La crisi non è finita, va cambiato il passo

Enrico Cisnetto – Il Messaggero

Stiamo per archiviare il 2014 come il settimo anno di crisi. Se, come sembra, la ca- duta del pil sarà a consuntivo di quattro decimi di punto, dal 2008 – con 19 trimestri su 28 di pil in rosso – avremo perso 10,1 punti di ricchezza nazionale, circa 160 miliardi. Se poi si considera il pil potenziale (che misura non quanto si cresce ma quanto si potrebbe crescere in base alle proprie potenzialità) rispetto alle dinamiche pre-crisi è più basso del 12,6%. Un disa- stro che, Grecia a parte, non è toccato a nessun’altro paese. Pensate che si tratta del periodo più lungo di crisi economica che l’Italia abbia mai avuto, considerato che persino durante la seconda guerra mondiale il periodo di contrazione del pil è durato 4 anni (certo, la perdita di ricchezza è stata 4 volte tanto, ma vorrei vedere…) e altrettanti anni ci sono voluti per tornare ai valori antecedenti al crollo.

Ora si calcola che dovremo arrivare al 2026 per recuperare la ricchezza perduta. E speriamo che siano previsioni giuste, visto che, per esempio, l’anno scorso di questi tempi il Fondo Monetario prevedeva per il 2014 una crescita dello 0,6% (l’errore è di un punto, visto che perdiamo lo 0,4%, e non è poco) e per il 2015 un rincuorante +1,1%, mentre a ottobre ha corretto a +0,8% la stima per l’anno prossimo. Peccato che la più recente valutazione sia quella dell’Ocse che non ci concede niente di più che due decimi di punto di crescita, quattro in meno di quel +0,6% su cui si reggono i conti del governo.

Siamo di fronte ad un cambiamento epocale, che ci costringerà a vivere in modo diverso da quanto è stato fin qui. Non dico peggio, dico diverso. Non potremo trovare più i livelli di consumo di prima – ben al di sopra delle nostre possibilità, come certifica il livello del debito pubblico – gli stili di vita, le dinamiche sociali, i sistemi di welfare, i comportamenti e le abitudini personali e collettive dovranno per forza cambiare.
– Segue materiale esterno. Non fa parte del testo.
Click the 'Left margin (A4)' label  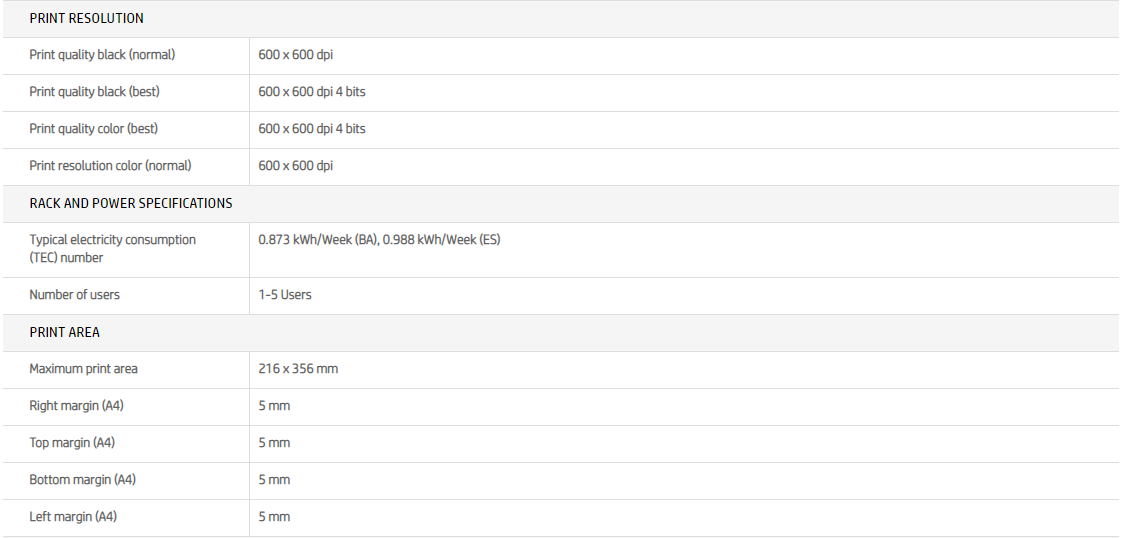tap(73, 517)
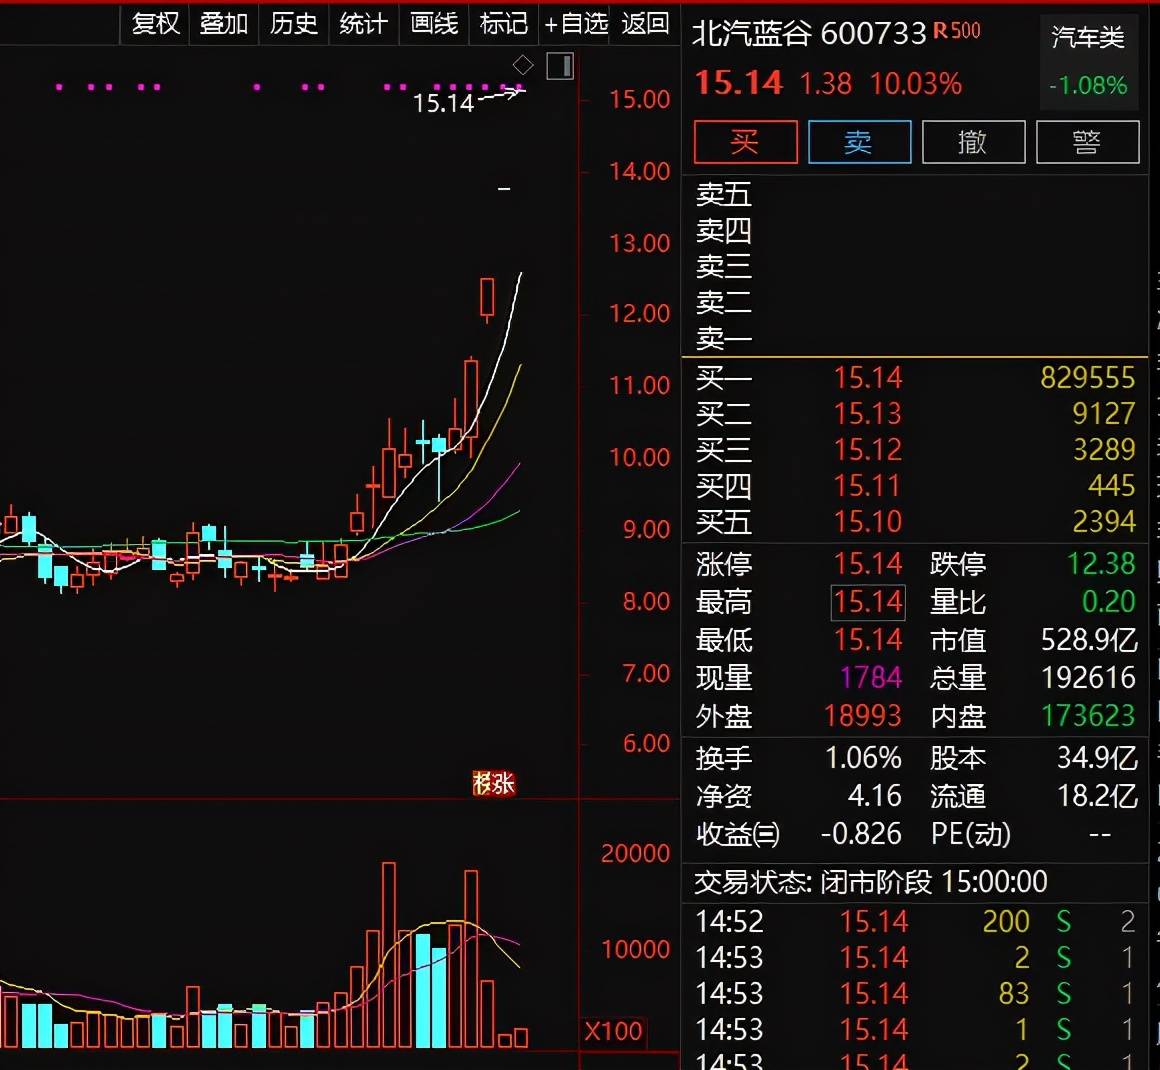Click the R500 badge beside stock code

point(957,31)
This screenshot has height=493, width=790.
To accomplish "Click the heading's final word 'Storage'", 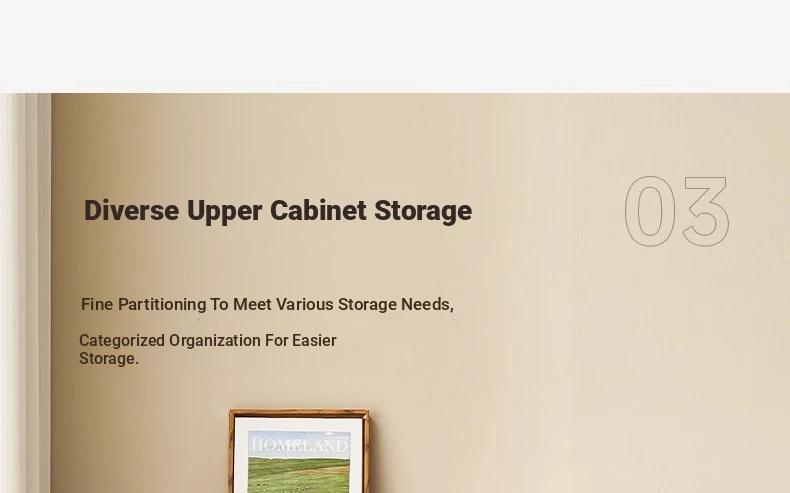I will tap(423, 212).
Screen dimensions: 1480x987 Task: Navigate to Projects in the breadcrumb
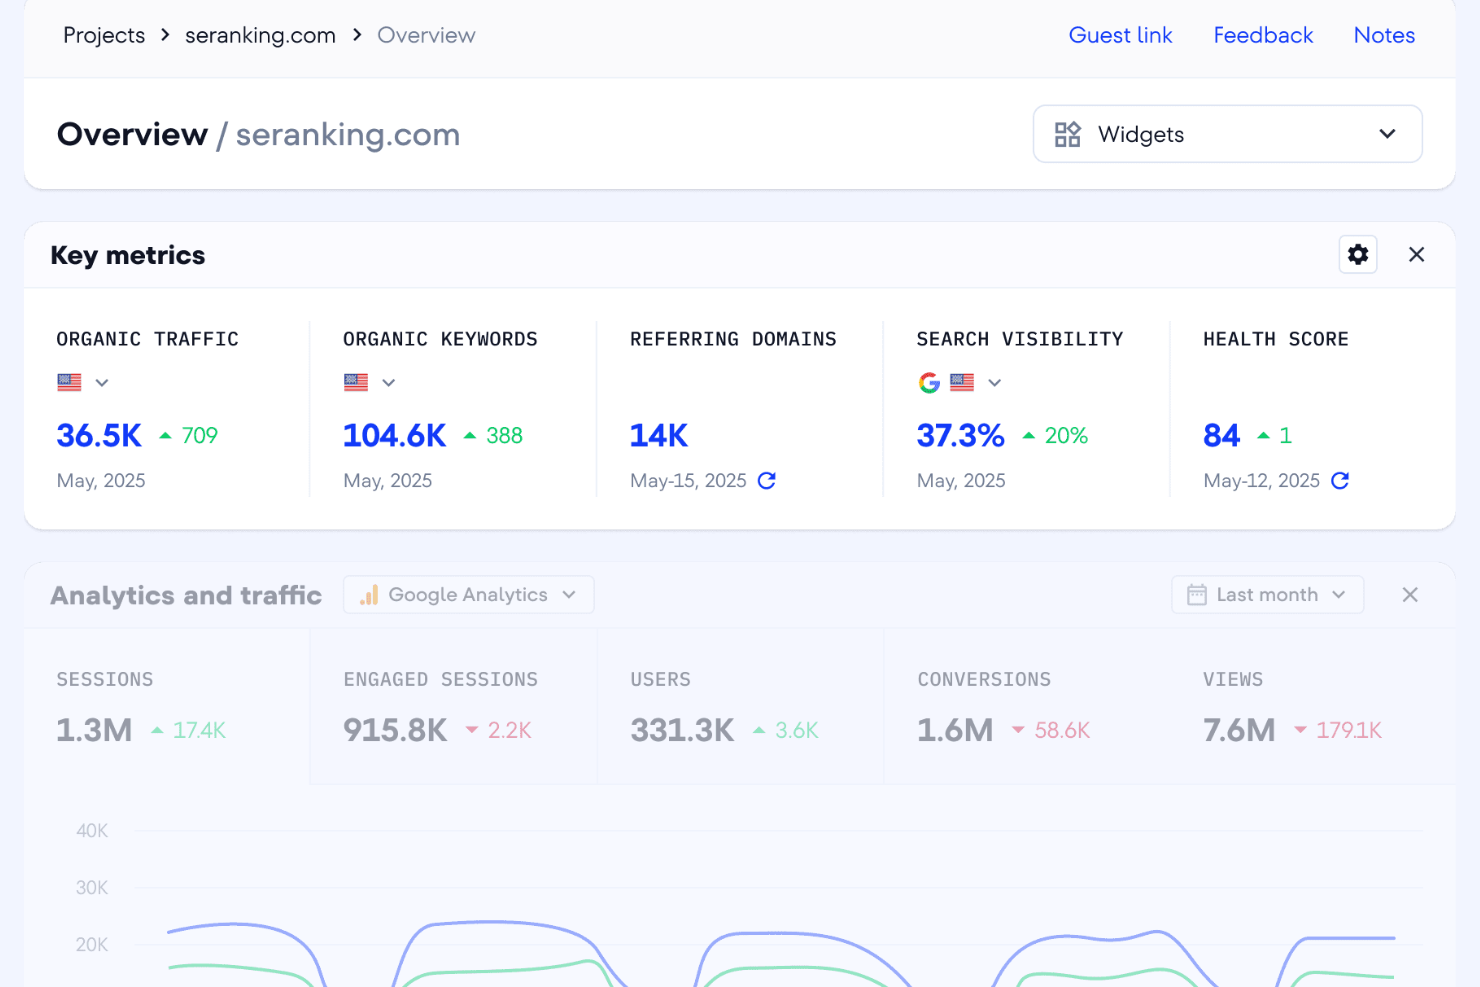point(103,35)
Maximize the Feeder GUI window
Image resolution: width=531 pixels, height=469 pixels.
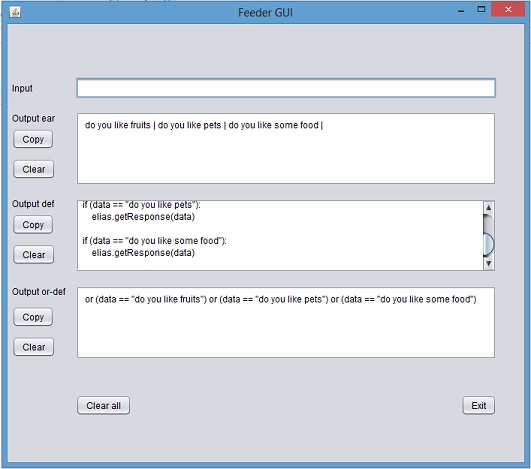click(481, 9)
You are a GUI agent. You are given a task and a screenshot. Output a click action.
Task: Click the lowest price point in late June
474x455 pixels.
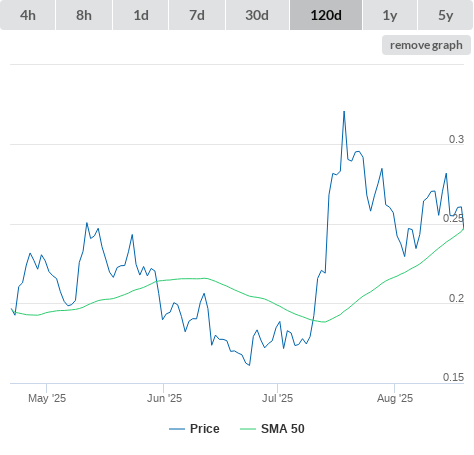[249, 365]
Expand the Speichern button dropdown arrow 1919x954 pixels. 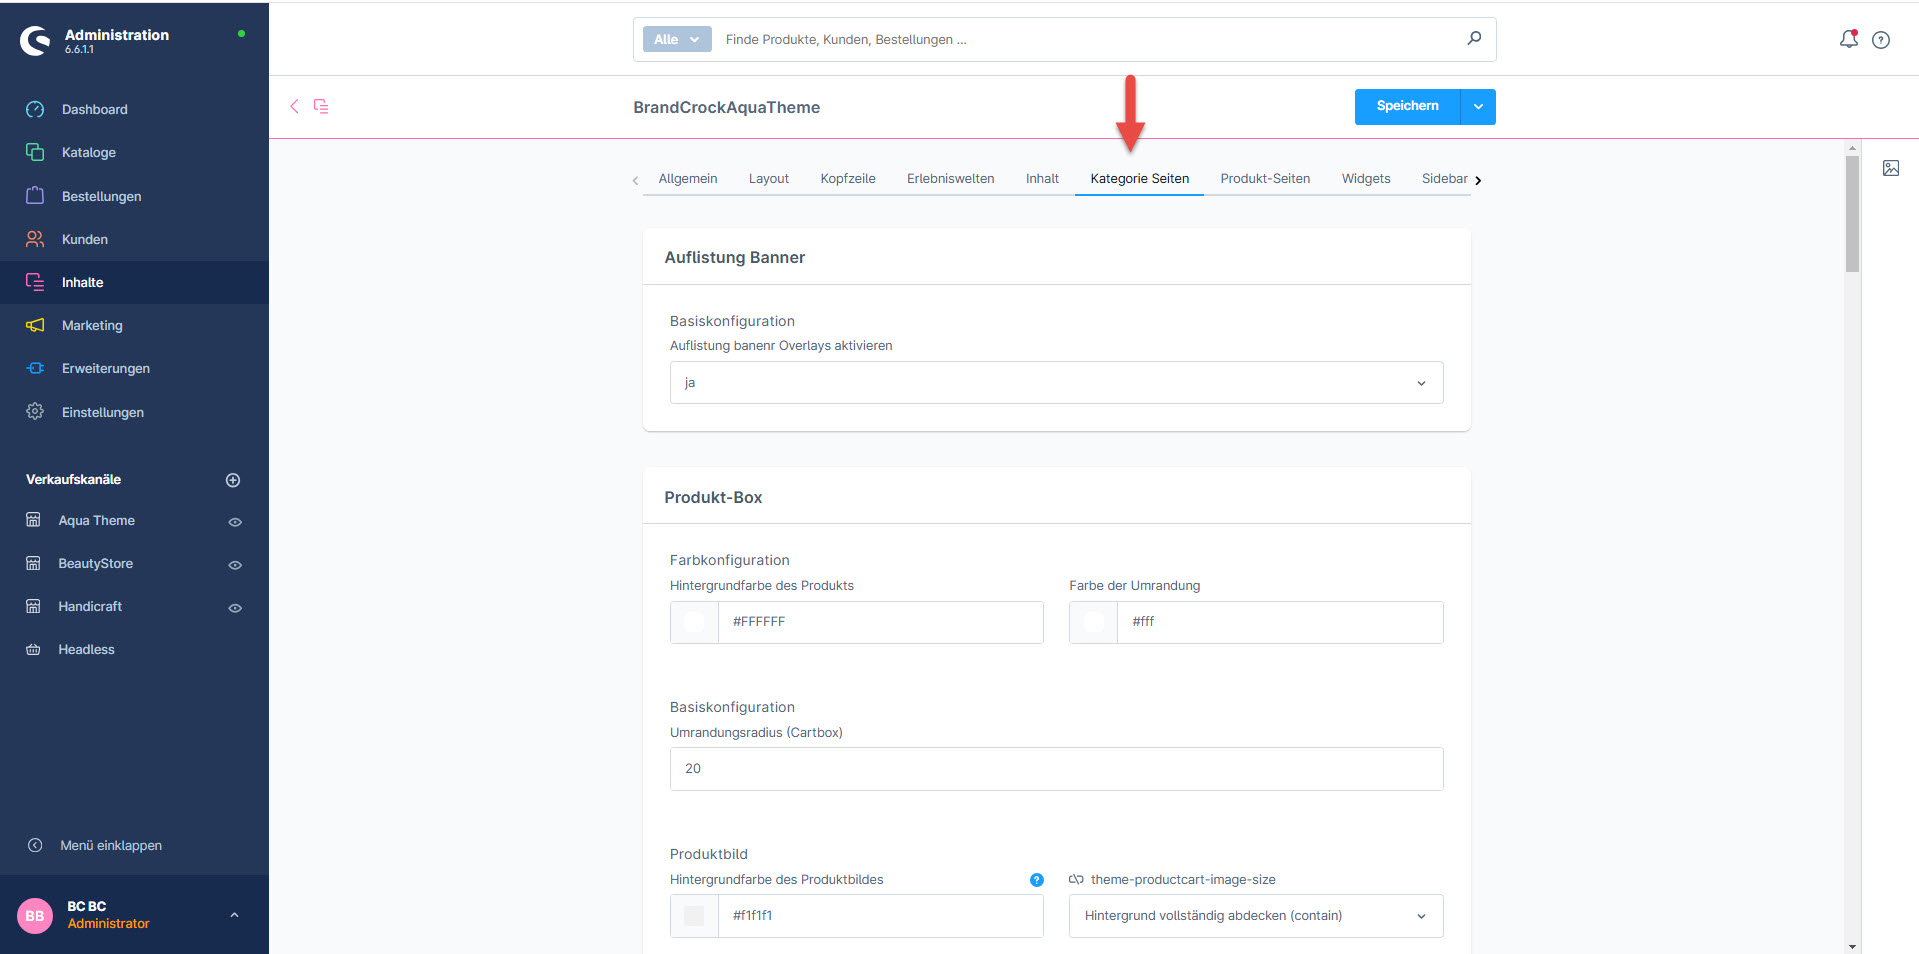(x=1478, y=107)
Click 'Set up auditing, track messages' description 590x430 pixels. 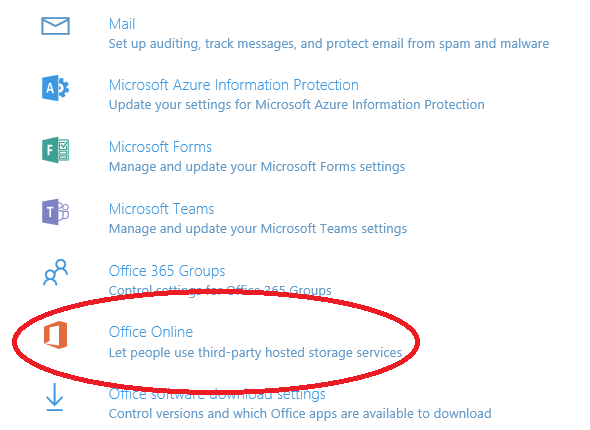[329, 44]
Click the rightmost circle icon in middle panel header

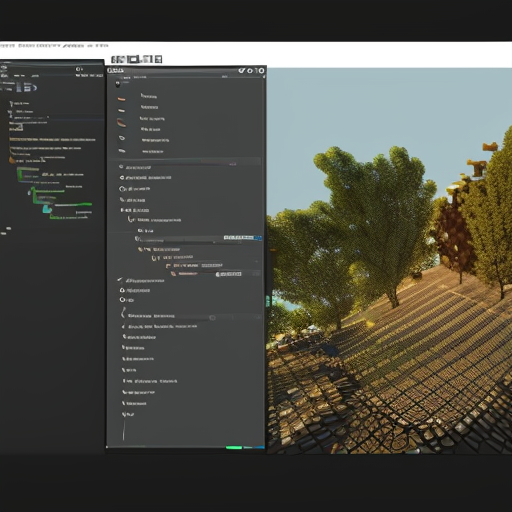coord(261,70)
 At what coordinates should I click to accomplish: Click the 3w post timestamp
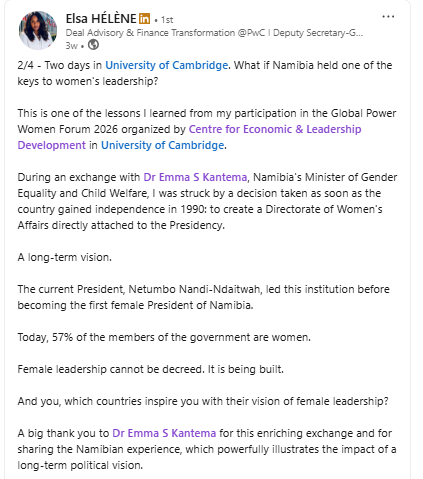(x=71, y=45)
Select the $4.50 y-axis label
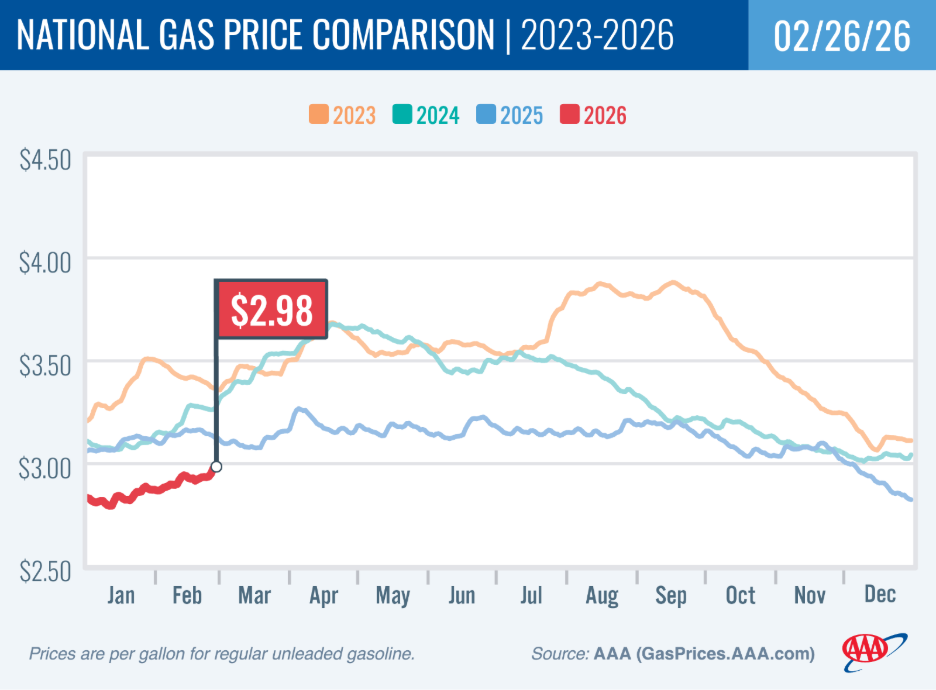Viewport: 936px width, 690px height. (x=47, y=159)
Ci piaccia o meno, sarà così. Con una differenza fondamentale, però, a seconda del nostro grado consapevolezza. Cioè, se capiremo ciò che è avvenuto, sta avvenendo e avverrà e ci organizzeremo per rimodularci di conseguenza – perdendo ogni velleità di voler difendere ciò che non c’è già più o che comunque non potrà più esserci – allora sarà dura lo stesso ma il passaggio risulterà molto, molto meno doloroso. Anche perché spazi per reinventarci ci sono, volendo. Se, al contrario, faticheremo a renderci conto o, peggio, punteremo i piedi per tentare di fermare il corso delle cose, allora il prezzo da pagare sarà davvero alto. Finora, purtroppo, abbiamo battuto la seconda strada. Per colpa di una classe dirigente (non solo politica) che invece di dire la verità al Paese – per ignavia, ma anche per vasta ignoranza – ha raccontato frottole. Ora basta.